Does one horsepower really = the power of one horse?

I was watching the Travel channel yesterday and they had a program about people that build monster trucks for tractor pull competitions. He boasted that he had four engines in his rig that generate 14,000 HP and can drag 60,000 pounds against the ground.

That was pretty impressive but I was thinking that if you really had 14,000 live, medium sized horses hooked up together somehow, you could do much, much better than that. Likewise, I don’t think a one horsepower motor would do very well powering a carriage with several people in it or plowing an uneven, rocky field. Horses have, and continue to do all of that.

I know the definition of a horsepower unit of measure.. What I want to know is how that compares to the work that an actual horse can do and why they choose the standard that they did?

They (they being one James Watt) chose the unit based on actual experimental results with real horses:

So, I’d say that, yes, one horse can output about one horsepower, on average.

It would be a great car commercial to strap (or just realistically animate) 300 horses to a chariot and race whatever SUV they are advertising :slight_smile:

Maybe they’ve done it. I haven’t seen it.

I think 14,000 horses would have better traction than one monster truck so yeah…I’d expect they’d do better too. That does not mean however that 14,000 horses have more energy output…just better able to focus that output to a given task (assuming of course you could actually get 14,000 horses to pull in unison).

Well, it would be great advertising since the 300 horses still wouldn’t have a top speed much over 40 mph.

Why did he apply the half-a-horse correction factor? I’ve wondered that ever since I was little and read a trivia bit to the effect that one horsepower is actually 1.5 horses’ worth.

I believe it was to allow for frictional losses.

Agreed. In the OP, the (claimed) 14,000 hp is said to be capable of dragging 60,000 lbs - just over 4 lb/hp. I think a horse could do a bit better than that.

Another way to look at this is by means of the equation:
power = force * speed

Using this and assuming a coefficient of friction of 1.0 (that is, it takes one pound of force to drag one pound of weight), we can calculate that a 14,000 hp truck should be capable of dragging 60,000 lbs at a speed of 87 mph - obviously absurd.

I think we can conclude that the extreme power is needed to start the weight moving, and that traction is a significant issue.

Was this really a 14,000 horsepower engine? I don’t know much about truck engines but this seems an order of magnitude too big to me. Googling for semi tractors I can find a lot in the 300-500 horsepower range; four of these might make 1400 horsepower, but 14000 seems dubious.

Well, you need to remember that these are not your run of the mill truck engines.

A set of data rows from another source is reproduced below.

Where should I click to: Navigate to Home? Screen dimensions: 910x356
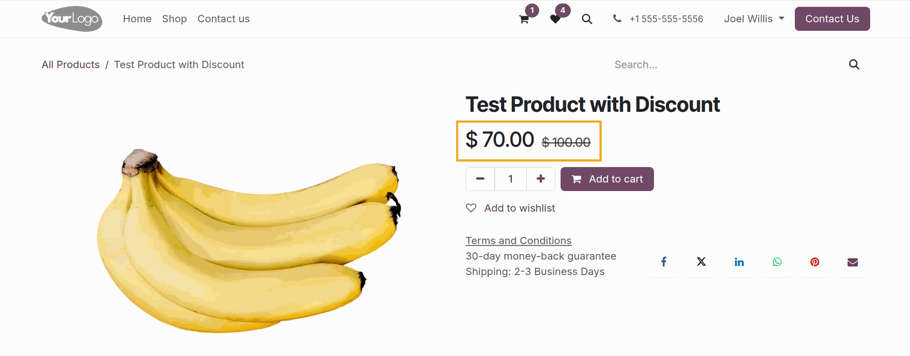[137, 19]
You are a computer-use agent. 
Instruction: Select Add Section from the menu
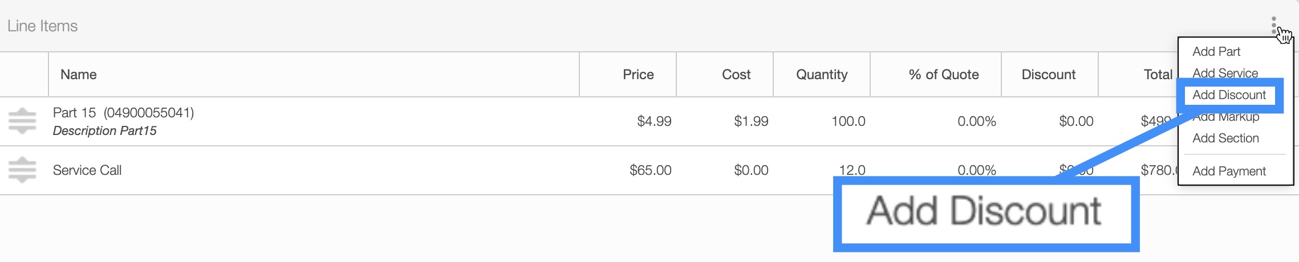(1225, 138)
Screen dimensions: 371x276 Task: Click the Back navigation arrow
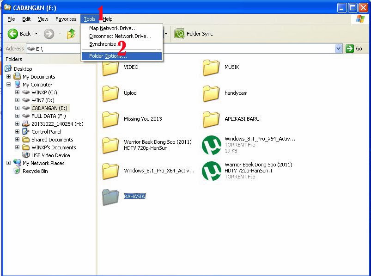pyautogui.click(x=14, y=33)
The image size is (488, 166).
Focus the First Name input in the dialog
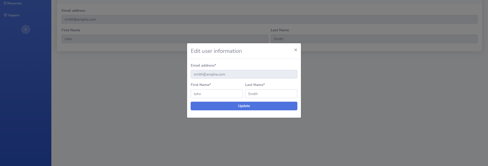(217, 94)
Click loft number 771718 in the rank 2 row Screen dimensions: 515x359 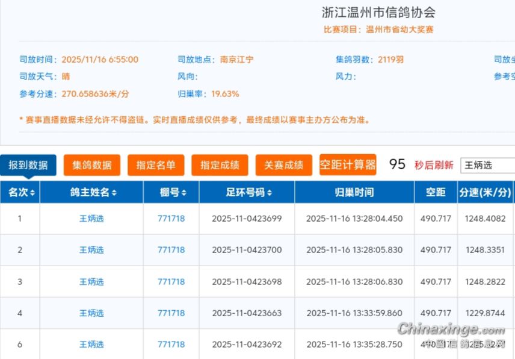tap(171, 250)
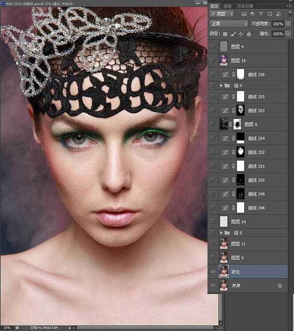Hide the 背景 layer via eye icon

pos(212,285)
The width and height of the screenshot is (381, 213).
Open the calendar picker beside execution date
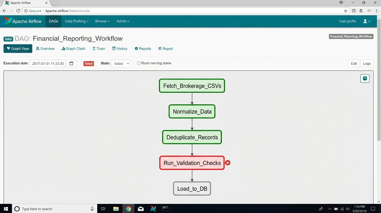[71, 63]
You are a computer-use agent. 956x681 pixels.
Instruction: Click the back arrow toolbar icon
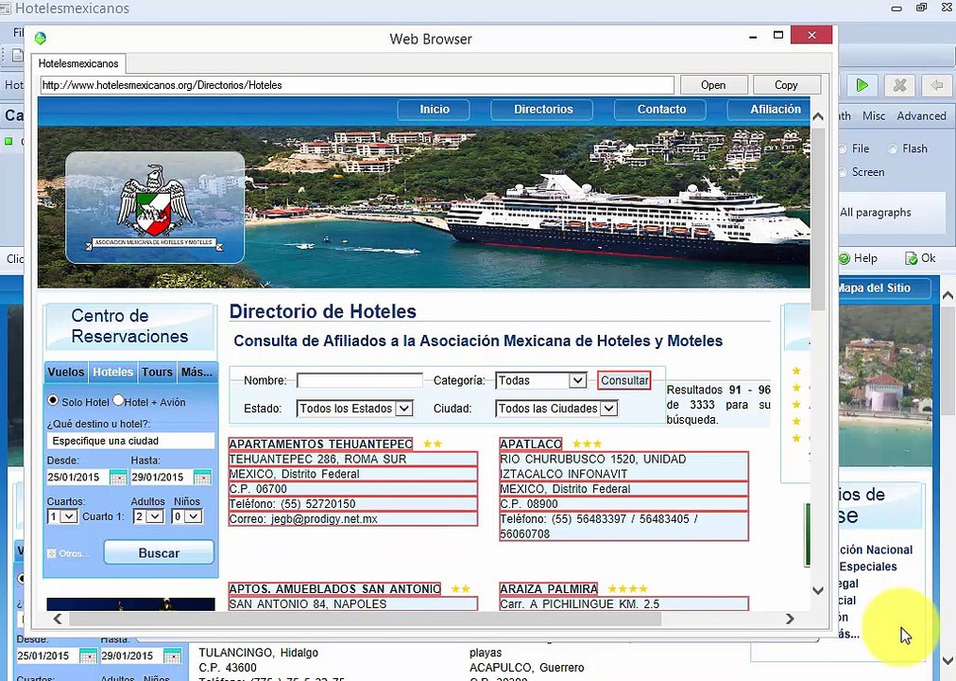pyautogui.click(x=936, y=86)
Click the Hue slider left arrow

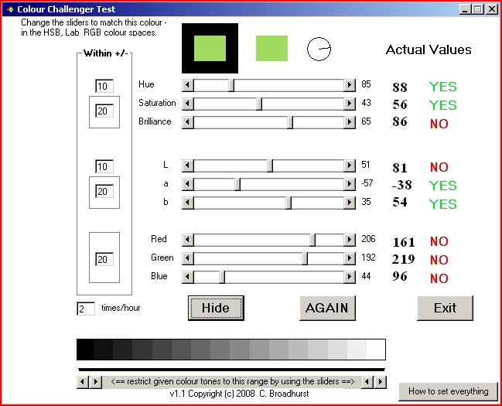click(x=187, y=84)
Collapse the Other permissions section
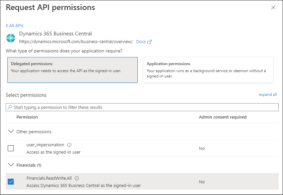283x195 pixels. [11, 132]
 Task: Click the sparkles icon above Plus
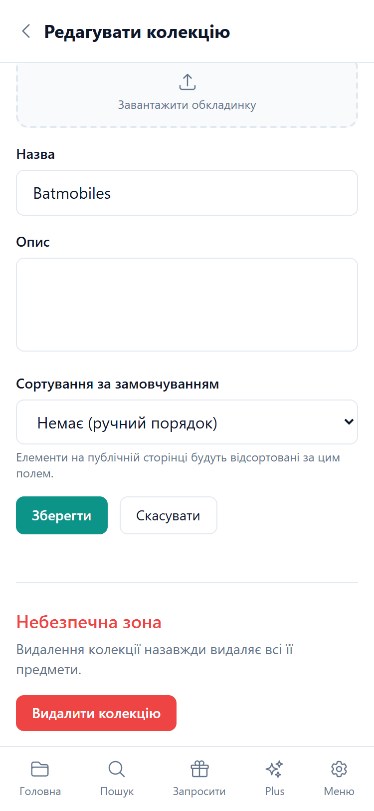pyautogui.click(x=274, y=770)
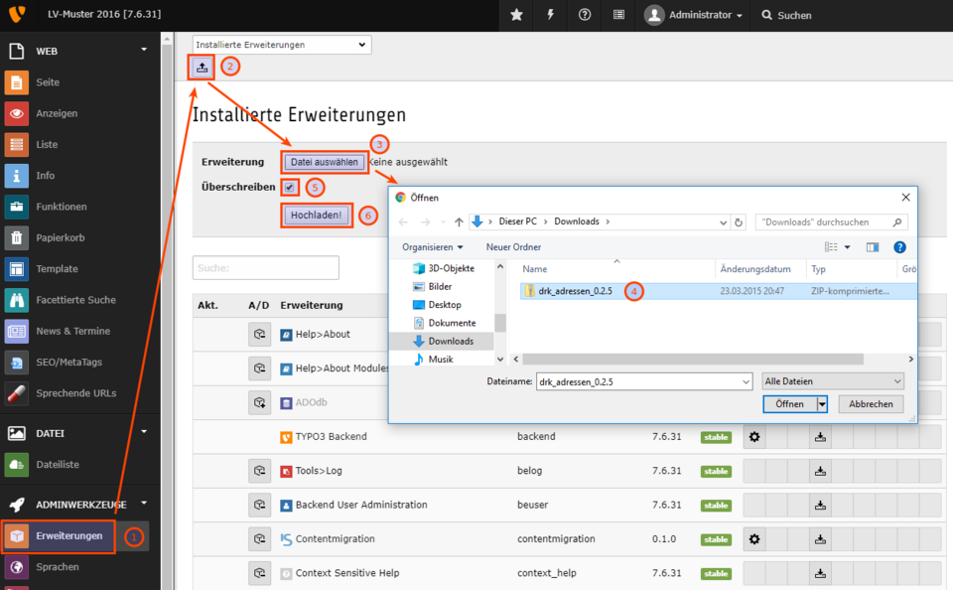Click the download icon for Tools>Log extension
This screenshot has height=590, width=953.
pos(819,471)
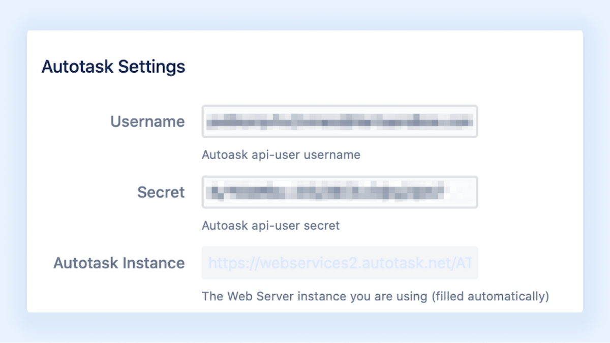Screen dimensions: 610x343
Task: Click the Autotask Settings heading
Action: (113, 67)
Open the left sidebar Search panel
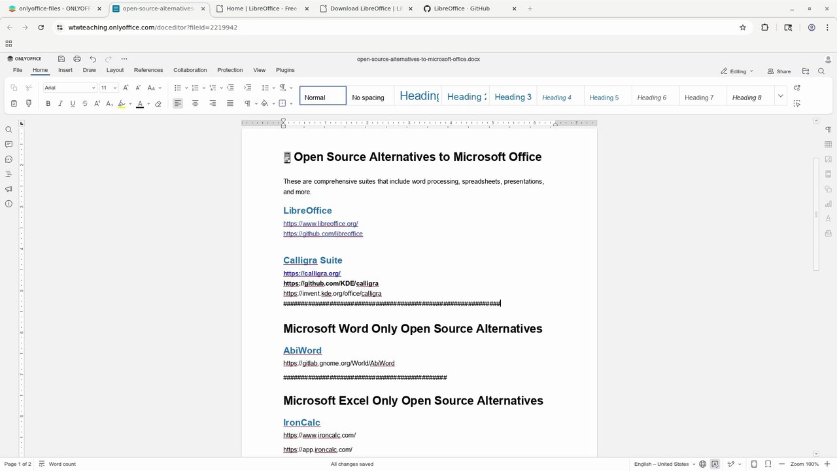The height and width of the screenshot is (471, 837). 9,130
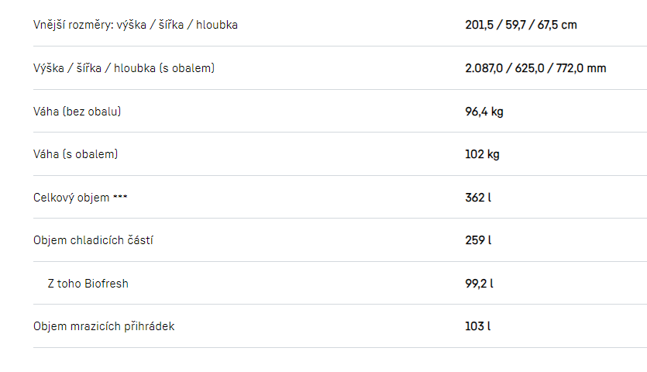Select the value '201,5 / 59,7 / 67,5 cm'
This screenshot has height=372, width=647.
pos(521,25)
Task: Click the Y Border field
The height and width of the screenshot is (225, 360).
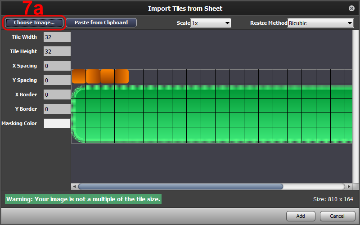Action: 57,109
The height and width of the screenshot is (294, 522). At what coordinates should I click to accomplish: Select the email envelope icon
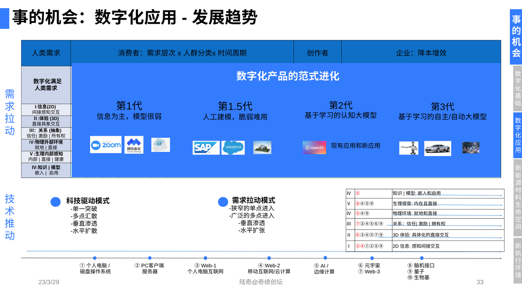[160, 145]
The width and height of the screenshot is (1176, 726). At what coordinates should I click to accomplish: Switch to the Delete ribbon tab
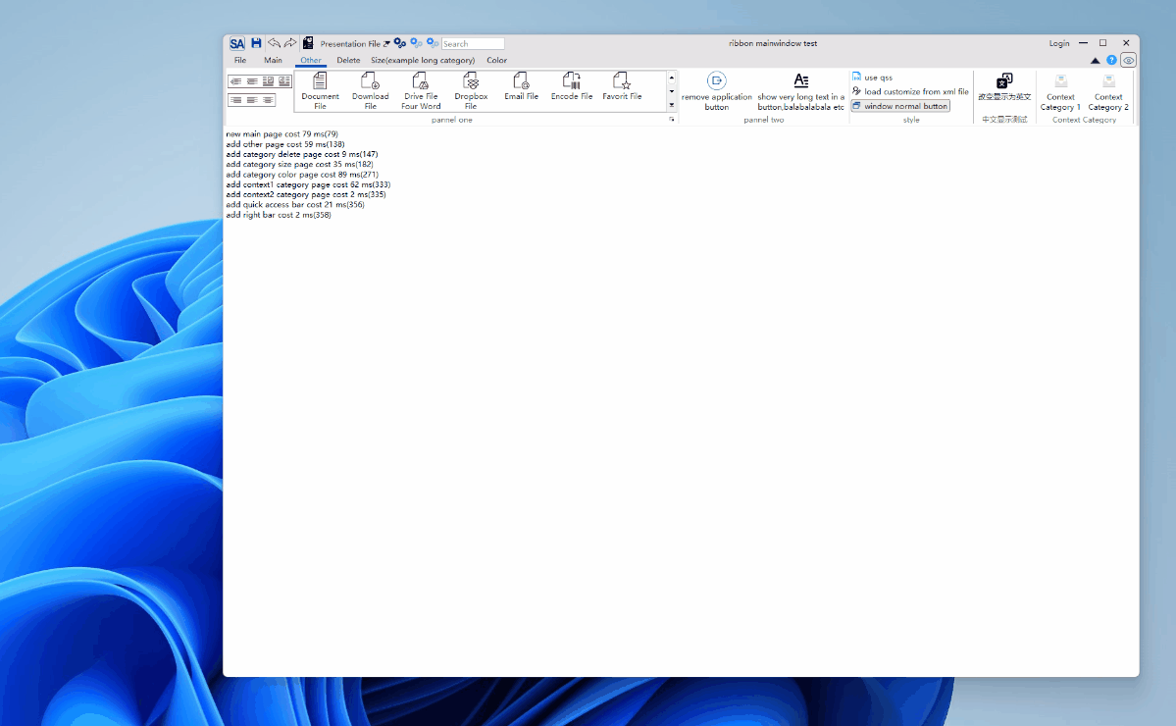348,60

I can’t find any truck specific links right away, but here aresome tidbits from the NHRA. With 4 engines, each is putting out 3,500 hp. Doesn’t seem unreasonable.

Remember that in addition to moving the attached load, the horse has to move the horse, of course. :wink:

They were actually modified jet engines from a military helicopter. There were four of them on one rig. That was for the “unlimited” category. In lower classes, some people also used old souped up aircraft engines for less multi-thousand horsepower performance.

I seem to remember being taught that the measure of how much a horse could pull was for a particular horse in England. Wasn’t it something like the strongest horse then known?

OK. Guess I should have taken the description “monster” at face value…

At horse pulls the draft horses will pull two to three times their own weight (10000-12000lbs with two horses). The full pull is 14’, and the weight is on a flat-bottomed sledge pulled over sand. I don’t know what that works out to, but I’m pretty sure that’s more than 2hp those guys are putting out. Of course, they certainly couldn’t maintain that effort for any appreciable length of time.

doesn’t so many volts or ohms equal one hp? I remember hearing something about it in an intro to electrical circuits class once.

Watts are a power unit. 1 hp = about 750 watts. I’m too lazy to look up the exact conversion at the moment. Volts measure potential, ohms resistance. A watt is one ampere of current flowing across 1 volt of potential.

1 horsepower = 745.699872 Watts - I love google.

Back in the 1800’s when the old steam tractors were making their appearence, they were rated in drawbar HP. It is figured different today but as I heard it from old timers, they just kept hooking horses to the tractor and when the horses won the pull, they just subtracted one horse and you then had a tractor with 98 drawbar HP.